Uno de los hallazgos más disruptivos de la encuesta es la percepción sobre qué sectores traccionarán la economía argentina en los próximos años. El histórico protagonismo de la Pampa Húmeda parece estar cediendo terreno en el imaginario colectivo ante el avance de la energía y la minería. «Lo denominamos ‘el dato incómodo’. En la cabeza de todos siempre estuvo que el motor de la Argentina es el campo, pero hoy la sociedad no ve a Buenos Aires ni a la Pampa como el gran motor de lo que viene. El desarrollo ahora se percibe ‘abajo del suelo’ y no en lo que crece arriba: Vaca Muerta, la minería y el litio en el norte son el nuevo eje», aseguró el director de DC Consultores.
«Es un cambio de paradigma total que los gobiernos provinciales y el sector agropecuario deberán analizar con detenimiento», observó.
Del conflicto al consenso: la nueva figura presidencial
Tras las legislativas de octubre, Urios observó un viraje estratégico en la figura del presidente, quien pasó de un estilo confrontativo a uno de mayor apertura y negociación, algo que la sociedad recibe positivamente. «Veníamos de un presidente cerrado que se peleaba con todo el mundo, pero hoy vemos un matiz distinto, que busca acuerdos con gobernadores y consensos en el Congreso. Creo que la derrota de septiembre en la provincia de Buenos Aires fue un punto de inflexión que lo llevó a este nuevo eje de diálogo», opinó al respecto.

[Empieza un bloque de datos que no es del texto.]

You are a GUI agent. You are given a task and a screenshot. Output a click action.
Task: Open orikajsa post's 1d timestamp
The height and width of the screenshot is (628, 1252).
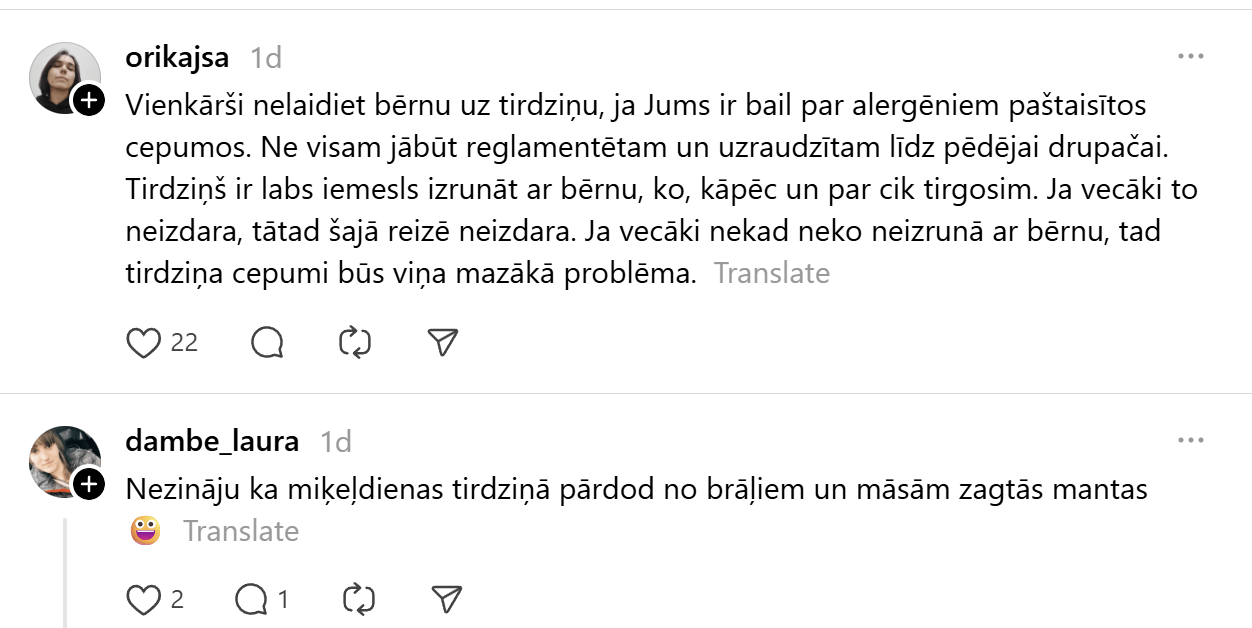pos(265,58)
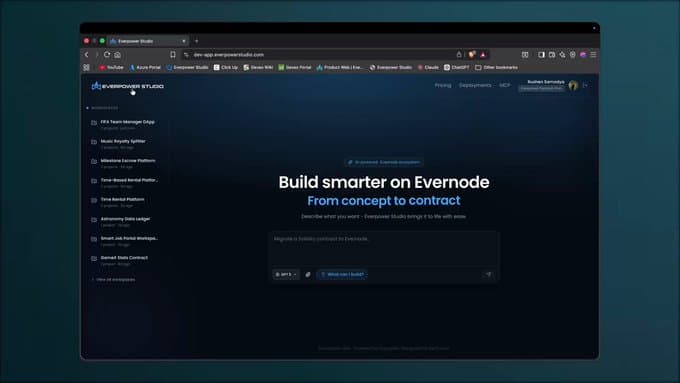Click the logout icon beside profile avatar

coord(585,85)
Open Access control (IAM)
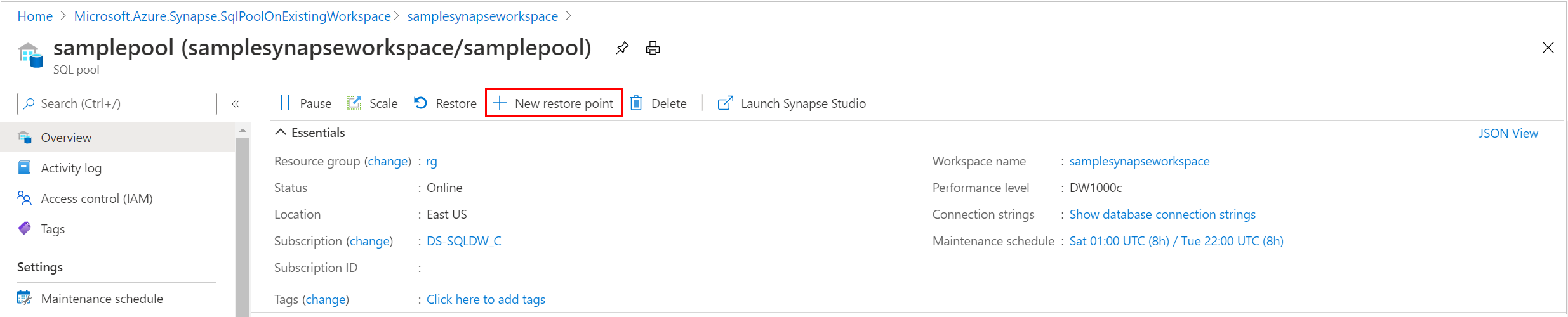The height and width of the screenshot is (317, 1568). click(x=96, y=198)
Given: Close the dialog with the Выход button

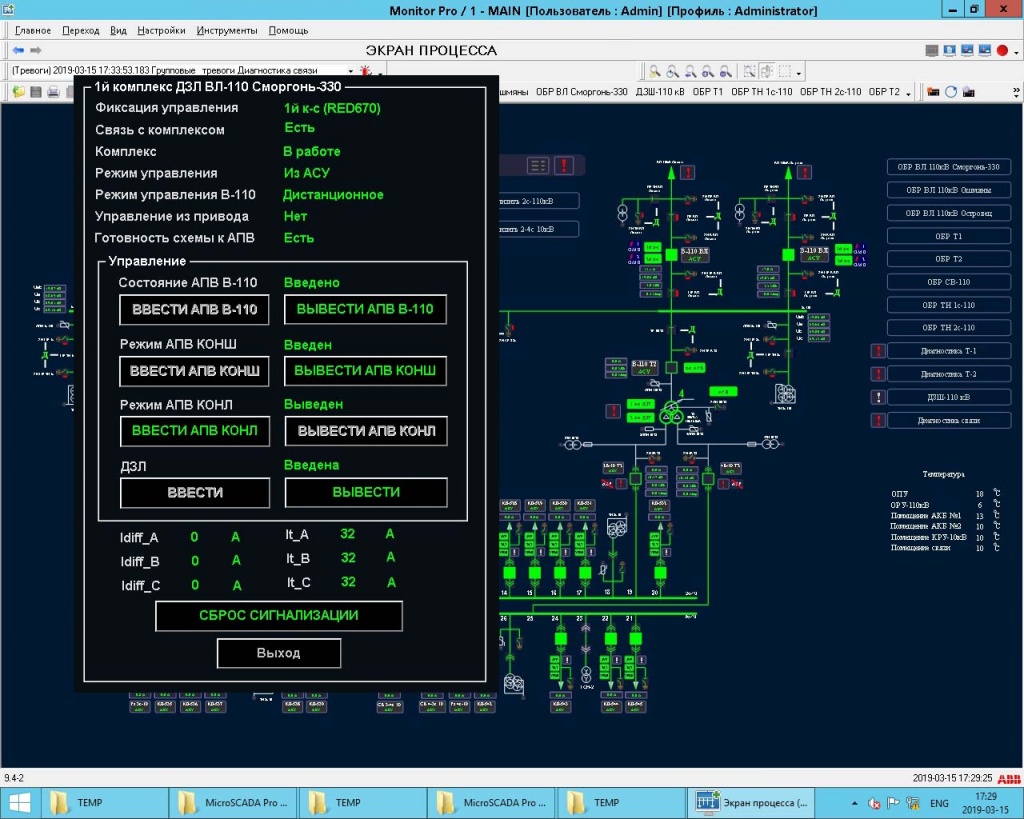Looking at the screenshot, I should click(278, 653).
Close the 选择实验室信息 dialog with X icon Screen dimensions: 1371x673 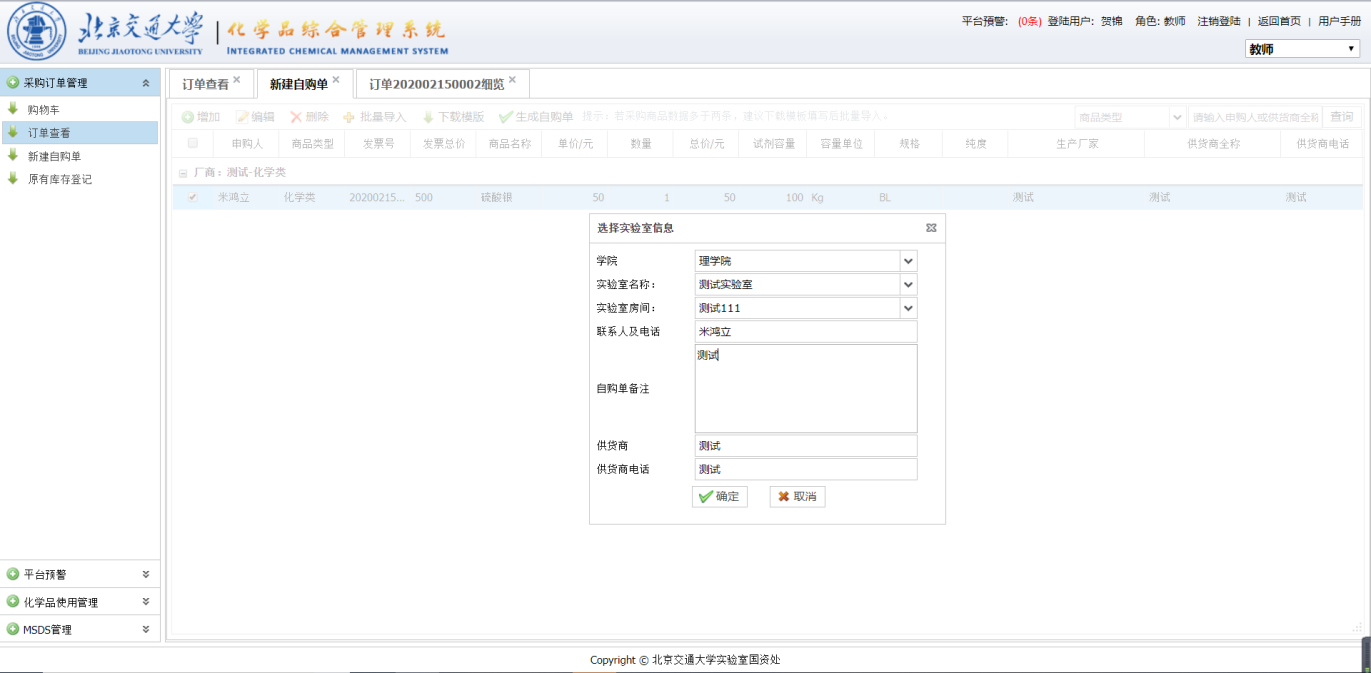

«La incorporación de figuras como Diego Santilli ha sido un acierto para dar oxígeno a la relación con las provincias. La gente ya perdió la ingenuidad, prefiere el diálogo y la resolución de problemas reales antes que las grandes disputas ideológicas que huelen a naftalina», destacó.
Expectativas 2026: el desafío del bolsillo
Para el consultor, el año actual representa una prueba de fuego para el gobierno. La paciencia social tiene un límite que está marcado por la economía doméstica. «Este es el año donde la gente espera que el desarrollo llegue a la cotidianeidad, al bolsillo. Es un arma de doble filo: las buenas noticias alimentan las expectativas, pero si los resultados concretos no llegan a sentirse en la economía de cada familia, pueden empezar los cuestionamientos», consideró.
«Milei tiene el pulso de la calle, pero necesitará generar buenas noticias palpables para dejar plantado el escenario del 2027. Por ahora, cuenta con el viento de cola de una oposición que no logra ofrecer nada nuevo», completó al cierre de la comunicación.